[odf-discuss] Gnome Foundation and ECMA
Ian Lynch
ian.lynch at zmsl.com
Sat Nov 3 08:26:07 EDT 2007
On Fri, 2007-11-02 at 23:32 -0400, Jody Goldberg wrote:
> > If OOXML is not given ISO status, its pretty clear that MS will be
> > under much increased pressure to fully support odf by governments.
>
> To me that seems like one of those classic
> 'be careful what you wish for'
> type goals. MS's history of embracing and extend is daunting. It
> doesn't take much imagination to see how they could distort or
> pervert ODF if that was their goal.
If there is an agreed and published ISO standard I doubt that will be
possible. Their attempts to pervert W3C standards have not been
successful and non-IE browsers now thrive. The climate is different now.
I work a lot with high ranking government officials and I can assure you
that there is growing pressure for Office of Fair Trading and State Aid
complaints, in sharp contrast with complacency in the past. Certainly
its the case in Europe but then Europe is big enough on its own to have
a significant effect.
> I'm happier with them
> implementing their own format, and not perverting OO.o's.
They won't get a chance to but they will get a chance to delay the
inevitable with their own ISO format costing everyone a lot of money.
> My biases are self evident. I'm a developer,
And that resolves you from all responsibility for compromising strategy?
The romantic view of the loan hacker changing the world through the
anarchy of technical excellence has its place but there are increasingly
many exceptions. RMS has had more effect on the take up of free software
from his political activities than from his coding.
> that's how I approach
> things. On the other hand, FLOSS has made some amazing progress in
> the last decade. Progress that came as the result of amazing work
> by the kernel team, and the apache devs, and the mysql people, and
> the gcc communities, to name just a few. People _chose_ free
> software because it's better. Not because it's politically
> expedient.
As a hacker you are not going to like this reply but the research
evidence seems to be on my side. The technology just has to be good
enough - read the work of Clay Christensen at Harvard - to enable mass
take up by previously disenfranchised people. (This could be economic
but also in terms of participation of key people in good positions for
viral marketing) The fact that its free as in beer is disdained by many
developers but it really is an important factor particularly in the
governments of developing countries that can't afford to condone piracy.

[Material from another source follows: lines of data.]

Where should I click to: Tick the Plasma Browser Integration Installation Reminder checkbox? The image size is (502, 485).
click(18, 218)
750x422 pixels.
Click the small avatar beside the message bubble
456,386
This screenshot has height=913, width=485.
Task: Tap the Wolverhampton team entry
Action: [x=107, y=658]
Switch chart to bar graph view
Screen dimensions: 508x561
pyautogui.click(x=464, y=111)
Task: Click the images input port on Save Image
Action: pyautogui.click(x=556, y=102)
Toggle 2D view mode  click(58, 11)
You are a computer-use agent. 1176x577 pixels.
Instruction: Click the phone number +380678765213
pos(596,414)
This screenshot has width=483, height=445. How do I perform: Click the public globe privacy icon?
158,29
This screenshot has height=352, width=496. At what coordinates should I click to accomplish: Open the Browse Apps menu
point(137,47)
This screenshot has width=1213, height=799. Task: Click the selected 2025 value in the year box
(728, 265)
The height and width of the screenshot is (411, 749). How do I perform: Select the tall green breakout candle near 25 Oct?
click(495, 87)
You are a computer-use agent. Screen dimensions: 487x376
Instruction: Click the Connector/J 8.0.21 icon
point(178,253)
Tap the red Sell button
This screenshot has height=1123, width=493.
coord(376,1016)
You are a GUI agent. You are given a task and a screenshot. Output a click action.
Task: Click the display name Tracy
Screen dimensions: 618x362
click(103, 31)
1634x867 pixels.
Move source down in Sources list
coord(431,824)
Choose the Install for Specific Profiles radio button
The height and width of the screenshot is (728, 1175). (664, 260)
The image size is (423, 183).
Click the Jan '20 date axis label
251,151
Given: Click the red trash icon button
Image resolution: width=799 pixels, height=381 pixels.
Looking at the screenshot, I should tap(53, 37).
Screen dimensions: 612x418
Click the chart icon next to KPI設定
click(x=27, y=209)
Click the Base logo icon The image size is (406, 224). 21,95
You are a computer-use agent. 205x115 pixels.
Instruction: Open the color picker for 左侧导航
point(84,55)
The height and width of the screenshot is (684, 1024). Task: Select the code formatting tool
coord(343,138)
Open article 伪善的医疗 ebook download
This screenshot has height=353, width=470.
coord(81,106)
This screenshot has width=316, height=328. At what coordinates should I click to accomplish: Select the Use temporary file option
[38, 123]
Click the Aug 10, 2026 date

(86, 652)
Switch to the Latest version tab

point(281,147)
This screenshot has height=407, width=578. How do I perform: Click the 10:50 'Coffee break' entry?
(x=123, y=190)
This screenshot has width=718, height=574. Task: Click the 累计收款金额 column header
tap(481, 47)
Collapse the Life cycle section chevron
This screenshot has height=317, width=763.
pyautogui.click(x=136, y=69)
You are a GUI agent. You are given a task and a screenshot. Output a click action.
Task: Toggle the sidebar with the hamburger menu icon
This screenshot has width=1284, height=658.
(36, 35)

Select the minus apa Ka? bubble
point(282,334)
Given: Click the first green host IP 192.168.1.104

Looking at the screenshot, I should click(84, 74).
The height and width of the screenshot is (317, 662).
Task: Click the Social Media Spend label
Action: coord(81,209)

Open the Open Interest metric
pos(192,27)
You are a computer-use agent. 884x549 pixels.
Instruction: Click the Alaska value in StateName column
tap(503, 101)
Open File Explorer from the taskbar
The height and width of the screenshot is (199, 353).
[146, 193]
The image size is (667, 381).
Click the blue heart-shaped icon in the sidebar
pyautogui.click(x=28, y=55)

Convenience - W3C and a largely open internet. Internet communications,
enable convenience of installation over the interent, community spirit
and participation are all significantly more important than excellence
of code once the code is good enough. It effectively becomes a
commodity. Moodle is a pretty good example and in the closed source
world DOS would never have got into the use it did if it was based on
the quality of code, there were many far better technologies available
at the time. Mass adoption beyond the immediate hacker community could
be on the basis of elegant code but its more likely on the large scale
to be on government or large corporate endorsement dependent on other
key factors. Political factors such as "Will I lose my job if things go
wrong" or does this fit our published procurement frameworks, is it
supported by an ISO standard?
> > Maybe debate on the political implications of particular actions also
> > needs to be given some thought. If technological excellence was the only
> > consideration, DOS, Windows 3 and Windows 95 would never have got a foot
> > hold.
>
> If only that was true. Free software didn't have a viable
> competitor to MS back then.
I used BSD 4.3 back in 1989. I used RISC OS which was technically more
elegant than anything Microsoft had at that time and arguably Apple.
Subsequent success was nothing to do with technical merit free or not
free. ARM only became successful when Acorn partnered with Apple and
VLSI - same technology, different politics and marketing. Free is
important, technical excellence is a different issue and there is very
little evidence to show that beyond a certain threshold, technical
excellence is a decisive factor. OOo shows that. Its got far greater
take up then any of the other free office software yet its arguably
technically inferior in many respects.
> We had some good pieces,
> sendmail/gcc/emacs but even the BSDs were mired in legal issues for
> part of that period. This is a technological problem, that's why
> we're winning now.
Sigh. I guess in the end you will believe what you want to believe.